Description of the task: In the copy, include exactly the lines from the one with "You are a computer-use" through the end of the data and no others, both ends kept, with every picture left out.
┏━━
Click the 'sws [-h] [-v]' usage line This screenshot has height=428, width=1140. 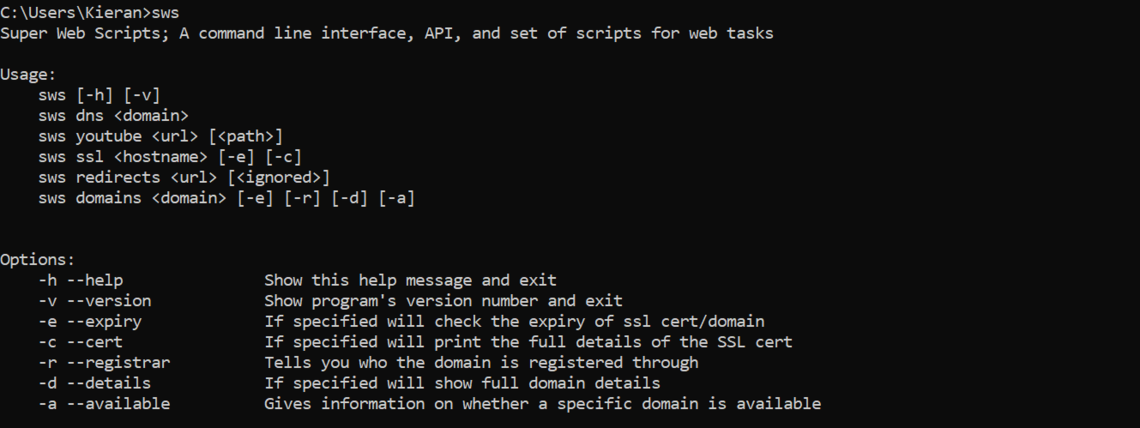click(99, 95)
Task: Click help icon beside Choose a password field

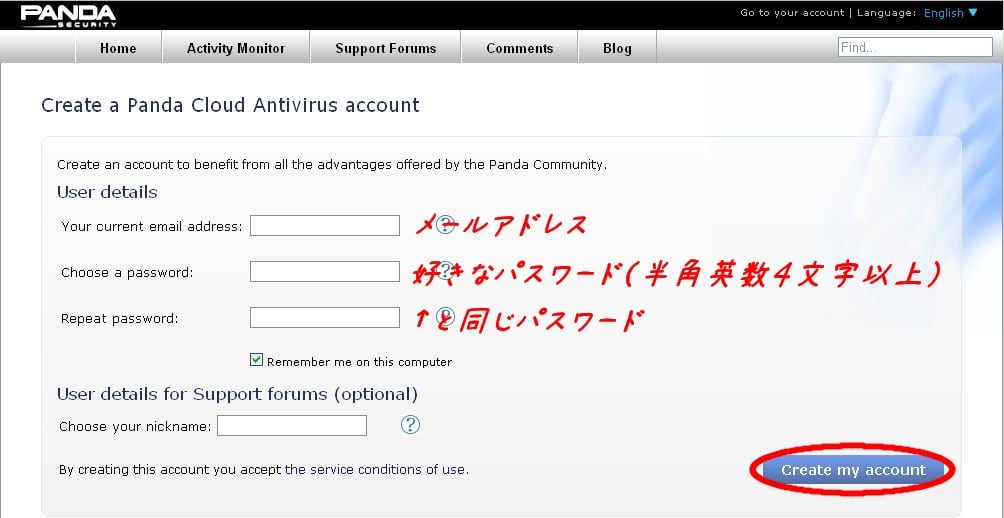Action: coord(447,272)
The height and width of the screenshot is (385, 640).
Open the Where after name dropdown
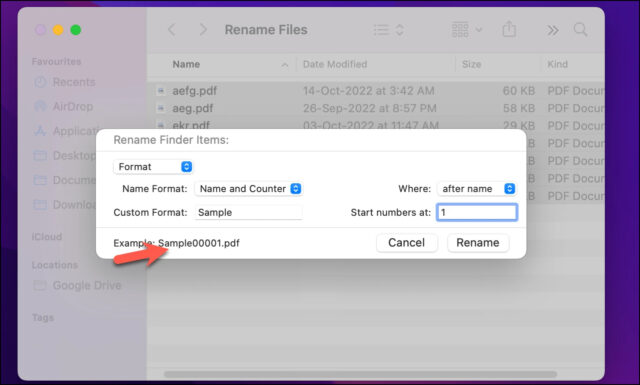(x=477, y=189)
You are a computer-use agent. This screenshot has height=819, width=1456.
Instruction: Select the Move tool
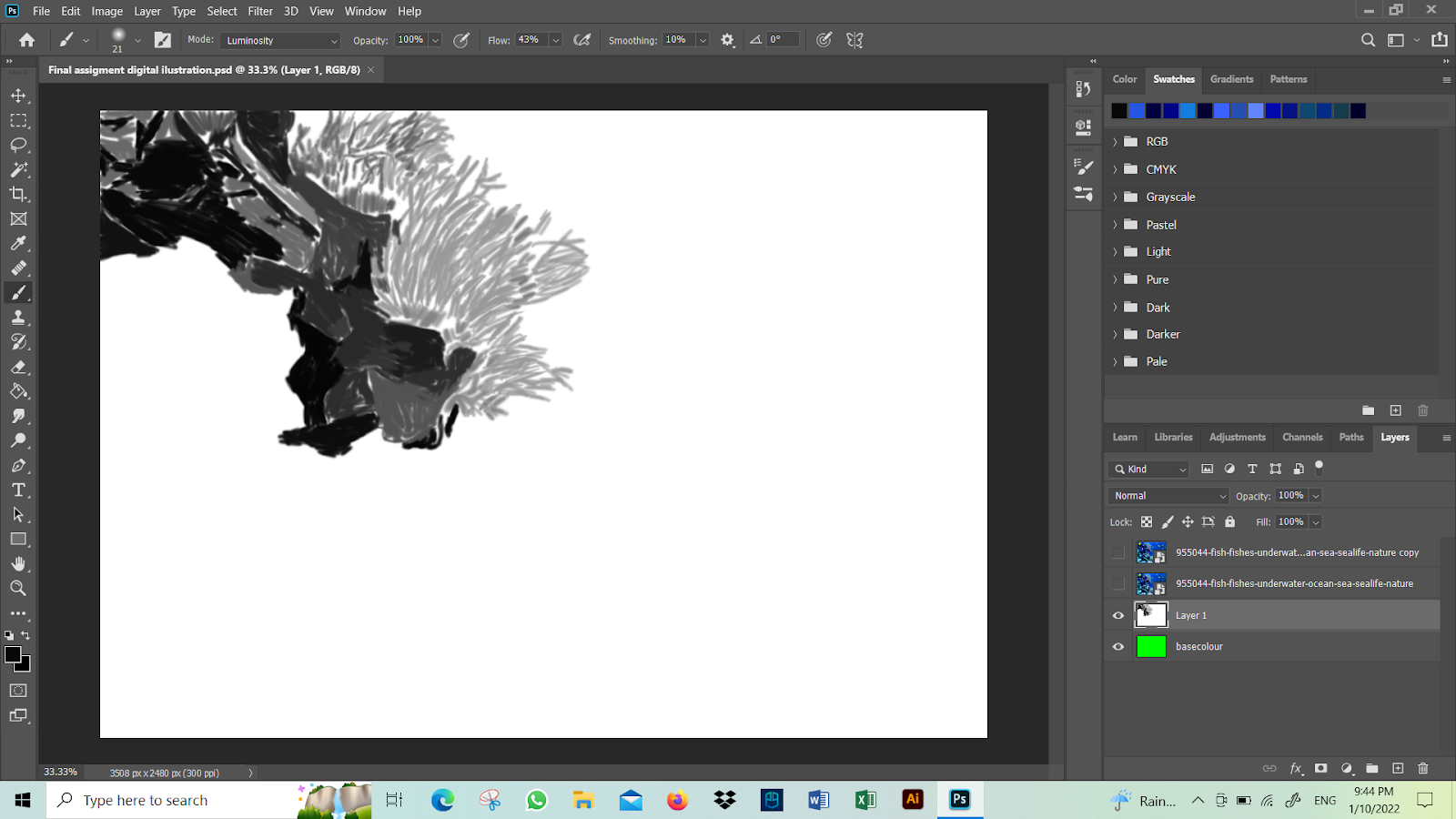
┗━━
Task response:
You are a computer-use agent. This screenshot has height=819, width=1456.
Instruction: Select the Move tool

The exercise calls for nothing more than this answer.